▶ _What to work on_
Reproduce every one of the following entries word for word, keeping all lines in their original order.

▶ _Supplied material_
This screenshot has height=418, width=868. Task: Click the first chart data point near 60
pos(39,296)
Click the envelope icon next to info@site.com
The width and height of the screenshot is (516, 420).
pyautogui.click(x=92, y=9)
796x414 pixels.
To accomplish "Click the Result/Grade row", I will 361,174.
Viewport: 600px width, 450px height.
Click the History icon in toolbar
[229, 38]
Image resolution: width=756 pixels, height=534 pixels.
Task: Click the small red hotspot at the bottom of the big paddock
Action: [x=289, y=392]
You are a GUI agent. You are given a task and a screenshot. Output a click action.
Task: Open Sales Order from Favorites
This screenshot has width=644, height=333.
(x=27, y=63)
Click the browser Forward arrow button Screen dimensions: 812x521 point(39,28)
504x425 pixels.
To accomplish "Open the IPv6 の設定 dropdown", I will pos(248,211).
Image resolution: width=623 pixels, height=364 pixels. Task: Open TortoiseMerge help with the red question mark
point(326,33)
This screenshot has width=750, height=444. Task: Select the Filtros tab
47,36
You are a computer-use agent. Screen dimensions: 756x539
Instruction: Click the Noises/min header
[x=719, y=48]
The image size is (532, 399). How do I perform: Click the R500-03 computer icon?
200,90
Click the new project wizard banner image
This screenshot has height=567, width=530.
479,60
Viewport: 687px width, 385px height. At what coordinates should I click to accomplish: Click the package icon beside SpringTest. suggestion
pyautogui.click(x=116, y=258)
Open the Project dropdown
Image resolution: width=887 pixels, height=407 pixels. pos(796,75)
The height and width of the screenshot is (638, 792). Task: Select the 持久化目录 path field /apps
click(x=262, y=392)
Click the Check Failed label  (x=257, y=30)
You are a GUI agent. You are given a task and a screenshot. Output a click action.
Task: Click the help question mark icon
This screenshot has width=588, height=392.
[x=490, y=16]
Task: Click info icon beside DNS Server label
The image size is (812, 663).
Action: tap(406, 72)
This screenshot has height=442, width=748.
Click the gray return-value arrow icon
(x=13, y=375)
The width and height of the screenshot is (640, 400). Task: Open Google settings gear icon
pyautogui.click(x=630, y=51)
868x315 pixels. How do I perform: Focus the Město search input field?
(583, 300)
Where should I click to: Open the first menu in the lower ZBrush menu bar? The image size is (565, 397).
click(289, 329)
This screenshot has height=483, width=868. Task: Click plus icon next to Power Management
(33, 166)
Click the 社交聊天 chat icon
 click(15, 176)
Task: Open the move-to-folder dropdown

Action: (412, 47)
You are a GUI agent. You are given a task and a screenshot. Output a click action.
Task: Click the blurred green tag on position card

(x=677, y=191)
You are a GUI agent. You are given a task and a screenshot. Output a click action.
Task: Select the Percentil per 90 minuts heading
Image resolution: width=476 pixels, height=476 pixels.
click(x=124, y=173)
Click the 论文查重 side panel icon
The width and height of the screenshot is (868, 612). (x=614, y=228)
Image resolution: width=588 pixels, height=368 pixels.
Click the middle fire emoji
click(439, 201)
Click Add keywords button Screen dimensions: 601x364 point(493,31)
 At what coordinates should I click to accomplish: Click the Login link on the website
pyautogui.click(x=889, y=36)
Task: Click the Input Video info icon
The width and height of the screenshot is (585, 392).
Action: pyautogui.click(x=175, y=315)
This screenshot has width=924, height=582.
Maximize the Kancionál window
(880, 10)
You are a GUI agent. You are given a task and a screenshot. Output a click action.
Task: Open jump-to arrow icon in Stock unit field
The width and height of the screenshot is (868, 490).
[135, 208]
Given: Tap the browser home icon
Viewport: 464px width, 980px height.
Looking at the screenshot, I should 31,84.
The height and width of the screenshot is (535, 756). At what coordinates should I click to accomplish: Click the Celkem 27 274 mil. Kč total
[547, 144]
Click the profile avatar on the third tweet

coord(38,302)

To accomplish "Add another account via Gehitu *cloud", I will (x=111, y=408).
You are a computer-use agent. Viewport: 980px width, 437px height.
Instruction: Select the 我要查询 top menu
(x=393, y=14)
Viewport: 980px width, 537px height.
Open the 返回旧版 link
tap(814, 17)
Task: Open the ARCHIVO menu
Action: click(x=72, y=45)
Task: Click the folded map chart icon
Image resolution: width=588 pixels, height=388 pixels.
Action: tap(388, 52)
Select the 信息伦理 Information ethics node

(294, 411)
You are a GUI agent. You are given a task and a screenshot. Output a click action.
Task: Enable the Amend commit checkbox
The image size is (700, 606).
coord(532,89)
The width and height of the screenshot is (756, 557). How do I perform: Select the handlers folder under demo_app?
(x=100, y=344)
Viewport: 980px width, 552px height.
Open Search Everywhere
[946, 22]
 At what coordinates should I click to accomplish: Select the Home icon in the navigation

▶ _Output for this exercise_
This screenshot has height=418, width=868. Task: Click the first chart data point near 60
pos(39,296)
Click the envelope icon next to info@site.com
The width and height of the screenshot is (516, 420).
pyautogui.click(x=92, y=9)
796x414 pixels.
To accomplish "Click the Result/Grade row", I will 361,174.
Viewport: 600px width, 450px height.
Click the History icon in toolbar
[229, 38]
Image resolution: width=756 pixels, height=534 pixels.
Task: Click the small red hotspot at the bottom of the big paddock
Action: [x=289, y=392]
You are a GUI agent. You are given a task and a screenshot. Output a click action.
Task: Open Sales Order from Favorites
This screenshot has width=644, height=333.
(x=27, y=63)
Click the browser Forward arrow button Screen dimensions: 812x521 point(39,28)
504x425 pixels.
To accomplish "Open the IPv6 の設定 dropdown", I will pos(248,211).
Image resolution: width=623 pixels, height=364 pixels. Task: Open TortoiseMerge help with the red question mark
point(326,33)
This screenshot has width=750, height=444. Task: Select the Filtros tab
47,36
You are a computer-use agent. Screen dimensions: 756x539
Instruction: Click the Noises/min header
[x=719, y=48]
The image size is (532, 399). How do I perform: Click the R500-03 computer icon?
200,90
Click the new project wizard banner image
This screenshot has height=567, width=530.
479,60
Viewport: 687px width, 385px height. At what coordinates should I click to accomplish: Click the package icon beside SpringTest. suggestion
pyautogui.click(x=116, y=258)
Open the Project dropdown
Image resolution: width=887 pixels, height=407 pixels. pos(796,75)
The height and width of the screenshot is (638, 792). Task: Select the 持久化目录 path field /apps
click(x=262, y=392)
Click the Check Failed label  (x=257, y=30)
You are a GUI agent. You are given a task and a screenshot. Output a click action.
Task: Click the help question mark icon
This screenshot has width=588, height=392.
[x=490, y=16]
Task: Click info icon beside DNS Server label
The image size is (812, 663).
Action: tap(406, 72)
This screenshot has height=442, width=748.
Click the gray return-value arrow icon
(x=13, y=375)
The width and height of the screenshot is (640, 400). Task: Open Google settings gear icon
pyautogui.click(x=630, y=51)
868x315 pixels. How do I perform: Focus the Město search input field?
(583, 300)
Where should I click to: Open the first menu in the lower ZBrush menu bar? The image size is (565, 397).
click(289, 329)
This screenshot has height=483, width=868. Task: Click plus icon next to Power Management
(33, 166)
Click the 社交聊天 chat icon
 click(15, 176)
Task: Open the move-to-folder dropdown

Action: (412, 47)
You are a GUI agent. You are given a task and a screenshot. Output a click action.
Task: Click the blurred green tag on position card

(x=677, y=191)
You are a GUI agent. You are given a task and a screenshot. Output a click action.
Task: Select the Percentil per 90 minuts heading
Image resolution: width=476 pixels, height=476 pixels.
click(x=124, y=173)
Click the 论文查重 side panel icon
The width and height of the screenshot is (868, 612). (x=614, y=228)
Image resolution: width=588 pixels, height=368 pixels.
Click the middle fire emoji
click(439, 201)
Click Add keywords button Screen dimensions: 601x364 point(493,31)
 At what coordinates should I click to accomplish: Click the Login link on the website
pyautogui.click(x=889, y=36)
Task: Click the Input Video info icon
The width and height of the screenshot is (585, 392).
Action: pyautogui.click(x=175, y=315)
This screenshot has width=924, height=582.
Maximize the Kancionál window
(880, 10)
You are a GUI agent. You are given a task and a screenshot. Output a click action.
Task: Open jump-to arrow icon in Stock unit field
The width and height of the screenshot is (868, 490).
[135, 208]
Given: Tap the browser home icon
Viewport: 464px width, 980px height.
Looking at the screenshot, I should 31,84.
The height and width of the screenshot is (535, 756). At what coordinates should I click to accomplish: Click the Celkem 27 274 mil. Kč total
[547, 144]
Click the profile avatar on the third tweet

coord(38,302)

To accomplish "Add another account via Gehitu *cloud", I will (x=111, y=408).
You are a computer-use agent. Viewport: 980px width, 437px height.
Instruction: Select the 我要查询 top menu
(x=393, y=14)
Viewport: 980px width, 537px height.
Open the 返回旧版 link
tap(814, 17)
Task: Open the ARCHIVO menu
Action: click(x=72, y=45)
Task: Click the folded map chart icon
Image resolution: width=588 pixels, height=388 pixels.
Action: tap(388, 52)
Select the 信息伦理 Information ethics node

(294, 411)
You are a GUI agent. You are given a task and a screenshot. Output a click action.
Task: Enable the Amend commit checkbox
The image size is (700, 606).
coord(532,89)
The width and height of the screenshot is (756, 557). How do I perform: Select the handlers folder under demo_app?
(x=100, y=344)
Viewport: 980px width, 552px height.
Open Search Everywhere
[946, 22]
 At what coordinates should I click to accomplish: Select the Home icon in the navigation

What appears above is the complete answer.